━━━━━ Study material ━━━━━
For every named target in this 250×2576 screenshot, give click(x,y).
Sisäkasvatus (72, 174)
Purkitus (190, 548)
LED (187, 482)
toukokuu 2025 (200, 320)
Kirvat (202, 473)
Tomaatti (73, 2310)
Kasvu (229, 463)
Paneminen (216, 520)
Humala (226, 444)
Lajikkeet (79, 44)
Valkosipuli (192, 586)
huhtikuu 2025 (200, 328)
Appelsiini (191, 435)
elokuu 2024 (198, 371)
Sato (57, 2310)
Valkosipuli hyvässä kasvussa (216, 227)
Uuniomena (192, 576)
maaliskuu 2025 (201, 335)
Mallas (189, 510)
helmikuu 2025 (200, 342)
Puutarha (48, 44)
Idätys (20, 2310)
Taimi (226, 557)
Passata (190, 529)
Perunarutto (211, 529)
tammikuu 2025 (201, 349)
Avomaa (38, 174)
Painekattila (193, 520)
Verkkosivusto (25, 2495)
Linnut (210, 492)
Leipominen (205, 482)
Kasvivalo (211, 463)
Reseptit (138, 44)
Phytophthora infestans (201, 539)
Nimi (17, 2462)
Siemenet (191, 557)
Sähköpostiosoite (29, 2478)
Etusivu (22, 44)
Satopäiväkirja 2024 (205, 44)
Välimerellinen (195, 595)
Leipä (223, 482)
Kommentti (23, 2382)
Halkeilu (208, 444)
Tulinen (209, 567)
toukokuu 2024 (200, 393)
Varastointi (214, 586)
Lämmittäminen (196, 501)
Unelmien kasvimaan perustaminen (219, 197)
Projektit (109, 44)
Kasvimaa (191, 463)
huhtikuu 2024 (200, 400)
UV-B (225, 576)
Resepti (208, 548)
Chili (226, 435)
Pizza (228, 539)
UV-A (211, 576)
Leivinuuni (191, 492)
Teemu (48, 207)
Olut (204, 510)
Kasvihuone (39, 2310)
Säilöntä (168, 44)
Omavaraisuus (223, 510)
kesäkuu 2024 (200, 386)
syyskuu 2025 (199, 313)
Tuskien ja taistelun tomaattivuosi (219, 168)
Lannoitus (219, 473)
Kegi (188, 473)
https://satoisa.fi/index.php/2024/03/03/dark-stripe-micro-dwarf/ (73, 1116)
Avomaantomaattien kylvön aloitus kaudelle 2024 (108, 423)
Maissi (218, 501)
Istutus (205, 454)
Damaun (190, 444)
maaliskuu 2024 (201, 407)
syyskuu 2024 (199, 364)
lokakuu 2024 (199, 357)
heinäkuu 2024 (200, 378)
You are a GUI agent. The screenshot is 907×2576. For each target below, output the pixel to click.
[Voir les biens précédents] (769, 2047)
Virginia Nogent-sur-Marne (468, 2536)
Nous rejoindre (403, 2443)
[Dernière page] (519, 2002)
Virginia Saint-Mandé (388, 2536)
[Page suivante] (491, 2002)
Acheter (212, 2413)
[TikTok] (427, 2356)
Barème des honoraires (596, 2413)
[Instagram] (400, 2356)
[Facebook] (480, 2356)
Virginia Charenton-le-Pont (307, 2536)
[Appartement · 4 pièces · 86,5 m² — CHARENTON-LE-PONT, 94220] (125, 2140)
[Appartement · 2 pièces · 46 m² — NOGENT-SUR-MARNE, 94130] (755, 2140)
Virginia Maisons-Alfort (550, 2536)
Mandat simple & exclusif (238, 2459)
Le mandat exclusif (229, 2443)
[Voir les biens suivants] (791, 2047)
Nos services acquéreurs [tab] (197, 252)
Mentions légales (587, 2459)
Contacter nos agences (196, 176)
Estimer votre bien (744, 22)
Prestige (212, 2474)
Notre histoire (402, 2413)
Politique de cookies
━━━━━
Everything from the first line of the records above through the line containing "Reseptit (138, 44)" should be restated word for word; leave out all other lines.

» Written response
For every named target in this 250×2576 screenshot, give click(x,y).
Sisäkasvatus (72, 174)
Purkitus (190, 548)
LED (187, 482)
toukokuu 2025 (200, 320)
Kirvat (202, 473)
Tomaatti (73, 2310)
Kasvu (229, 463)
Paneminen (216, 520)
Humala (226, 444)
Lajikkeet (79, 44)
Valkosipuli (192, 586)
huhtikuu 2025 (200, 328)
Appelsiini (191, 435)
elokuu 2024 (198, 371)
Sato (57, 2310)
Valkosipuli hyvässä kasvussa (216, 227)
Uuniomena (192, 576)
maaliskuu 2025 (201, 335)
Mallas (189, 510)
helmikuu 2025 (200, 342)
Puutarha (48, 44)
Idätys (20, 2310)
Taimi (226, 557)
Passata (190, 529)
Perunarutto (211, 529)
tammikuu 2025 (201, 349)
Avomaa (38, 174)
Painekattila (193, 520)
Verkkosivusto (25, 2495)
Linnut (210, 492)
Leipominen (205, 482)
Kasvivalo (211, 463)
Reseptit (138, 44)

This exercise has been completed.